Il rocker di Zocca non ha usato mezzi termini per complimentarsi con il neodottore calabrese: “Hai fatto davvero un ottimo lavoro!”, ha scritto Vasco, sottolineando il valore di una ricerca intitolata “FRONTE DEL PALCO: IL PERCORSO SONORO DALLA SCENA ALLO STUDIO”. Un lavoro meticoloso che scava nelle radici di uno dei periodi più iconici e complessi della carriera del Komandante.
Un’analisi tra studio e leggenda
La tesi, che ha visto come correlatore il batterista Donald Renda, non si limita alla teoria, ma entra nelle pieghe della produzione discografica. Vasco ha citato con orgoglio i passaggi che ripercorrono la genesi di “Liberi Liberi” (1989), l’album dell’amarezza ironica e il primo realizzato senza lo storico produttore Guido Elmi.
“La peculiarità è di aver prodotto e realizzato tutto da solo, by Vasco Rossi… il resto è storia!”
L’analisi di Paolo Migliore tocca i nervi scoperti di quegli anni: la rottura con la Steve Rogers Band, il senso di abbandono provato da Vasco verso Solieri e Riva, e la successiva necessità di circondarsi di “musicisti fuoriclasse” per trasformare un semplice concerto in uno show senza precedenti.

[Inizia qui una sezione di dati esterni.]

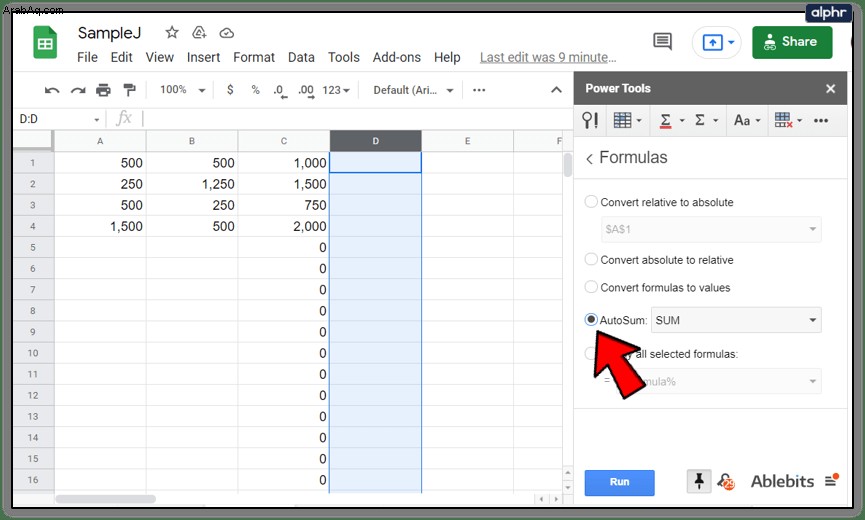
Task: Open the zoom 100% dropdown
Action: [x=183, y=90]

Dalla Calabria al tetto del Rock
Il post di Vasco Rossi ha acceso i riflettori non solo sul talento di Paolo Migliore, ma anche sull’eccellenza del Conservatorio “Tchaikovsky”, capace di formare professionisti in grado di analizzare con rigore scientifico il fenomeno pop-rock moderno.

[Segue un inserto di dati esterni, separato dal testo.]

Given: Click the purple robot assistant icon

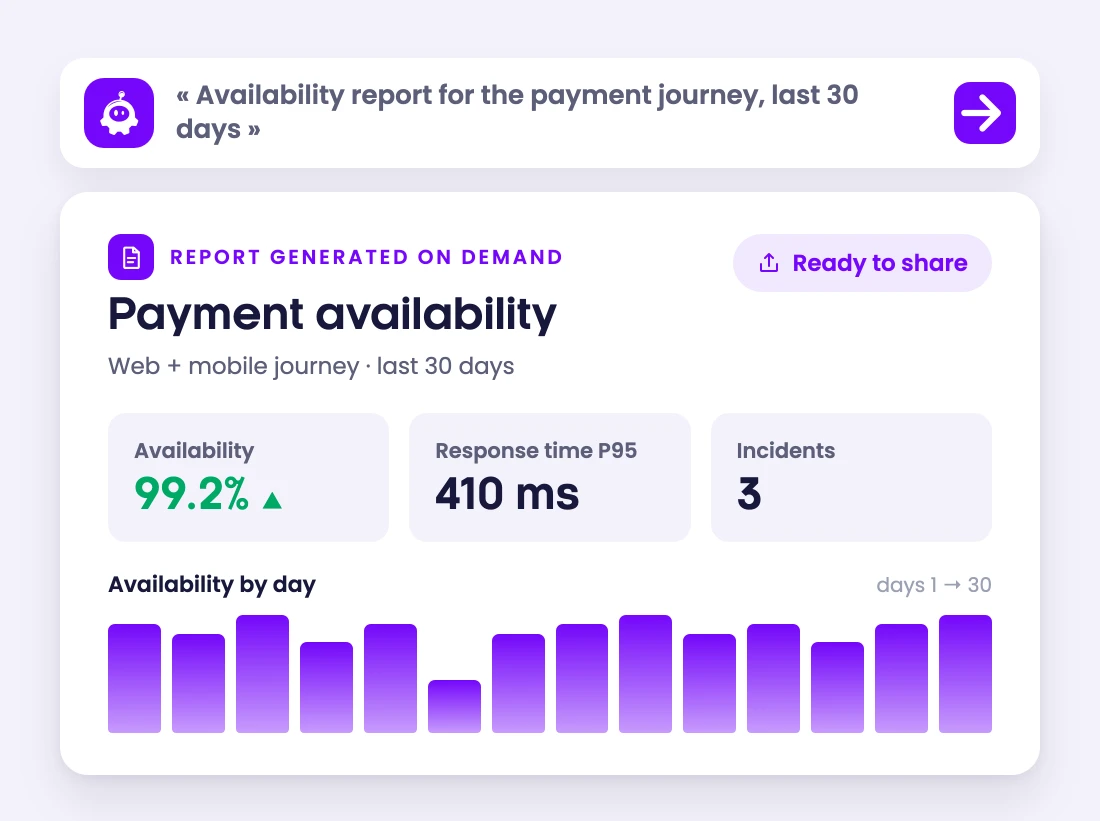Looking at the screenshot, I should [x=119, y=113].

Migliore è riuscito a descrivere perfettamente quel record di 110.000 persone tra Milano e Roma nel 1990, quei due “Fronte del Palco” che hanno consacrato definitivamente Vasco come l’unica, vera rockstar italiana.
Oggi, grazie a questa tesi, quel “percorso sonoro” è diventato materia di studio, confermando che il rock di Vasco non è solo musica da stadio, ma cultura da tramandare. Come direbbe lui: “Il resto è storia!”